Wall told the website RealGM that:
From that day forward, I knew I was the guy, the leader, and I knew that they trusted me. I let everybody know what I thought about our state. I think we were passing the ball, but when you’re not playing good for a stretch, frustration sets in. So guys find a way to blame it on somebody else or something else. Nene told me to stand up in front of the whole team and told me, ‘You’re our leader, you’re our franchise guy, so tell us what you think everybody’s roles are.'
You have to see potential in a guy who is already the leader of a team at his age, and since he is under contract for six more seasons, there is no doubt that Wall will be a staple of this franchise.
But in order to have upside, you have to have some flaws. There are a number of areas that Wall can improve in to step up to the next level.
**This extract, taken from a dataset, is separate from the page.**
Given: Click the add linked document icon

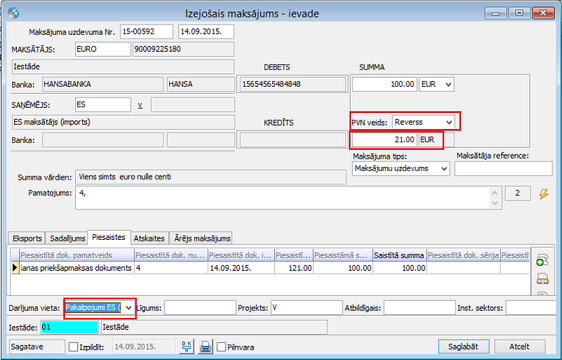Looking at the screenshot, I should tap(542, 260).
We already established that Wall's jump shot is significantly better than when he left Kentucky, but there is still room for improvement.
Wall's mid-range shooting has fallen by a percentage point, according to NBA.com/Stats, and his shots in the paint are falling at a below-average rate.
His strength is getting to the basket and either drawing a foul, making a layup or dishing outside to someone like Beal or Martell Webster in the corner.
However, Wall attempted 33.61 percent of his shots at the rim last season and just 28.59 percent this year. He is also getting to the line less, averaging one less free-throw attempt per game this year compared to last.
His overall field-goal shooting has also fallen by about two percentage points.
Overall, Wall's player efficiency rating (a measure of Wall's productivity per minute based on a scale where 15 is the league average) has slipped by a little over a point to 19.9 compared to 20.8 last season, according to Basketball-Reference.
Wall needs to get better shooting off of a pick, and he needs to pick his spots. He seems to struggle when shooting off of a pick and sometimes makes poor decisions with the ball when thinking to shoot (he'll sometimes throw an awkward jump pass to one of his teammates mid-jump).
Imagine what kind of damage Wall could do to a team if he could bump his field-goal shooting up to 45 percent, which would put him up with Deron Williams (45.7 percent for this season). It's definitely an achievable goal and something that would push Wall's game to the next level.
There's no doubt that Wall's defense has improved over the years, but like his shooting, there's still plenty of room for improvement.
Cameron Purn of the Wizards blog Truth About It compared Wall's defense to seven other point guards in the league: Rajon Rondo, Chris Paul, Williams, Derrick Rose, Tony Parker, Stephen Curry and Russell Westbrook.
Out of all of them, Wall's Defensive Regularized Adjusted Plus-Minus ranked fourth.
Purn described the stats as:
RAPM looks to reduce error in Adjusted Plus Minus calculations, which offer more in-depth and accurate look at Plus/Minus—how much a player is helping his team while he’s on the court. It acts as one of the most reliable all-encompassing defensive stats and has received the biggest amount of attention and praise from analysts and statisticians. For the rating itself, the higher, the better.
Wall's DRAPM was -0.44, which is by no means terrible, but over the last three years, it means that when he's on the floor, opponents are outscoring the Wizards even if it's by a small margin.
As this video shows, Wall can lose focus on defense and doesn't see what's going on around him on defense.
This causes him to run directly into on-ball screens or to misjudge how much space he has between his defender, which can lead to a slight opening for the shooter.
Play Late in Games
If Wall wants to meet his maximum potential eventually, he needs to come up bigger late in games to get the Wizards those last-second wins that great teams are able to get.
Will John Wall ever reach a point in his career when he is the best point guard in the NBA?
In those games, Wall is shooting just over 30 percent from the floor, according to Basketball-Reference, and he has missed all six of the three-pointers he's attempted in overtime periods this season.
The same goes for the fourth quarter of games. His field-goal percentage drops to 40.6 percent, down from 49.3 percent in the first quarter of games.
If Wall wants to break into the list of top three point guards in the league, he has to be able to take over late like Parker and get the Wizards wins that they are supposed to get.
Wall is no doubt the Wizards' best player right now, but there is still a lot to his game that he has yet to unlock. If he can just do a few things better, there is no doubt that in four years we will look back on the 2013-14 season for Wall as just a stepping stone to what he could eventually achieve.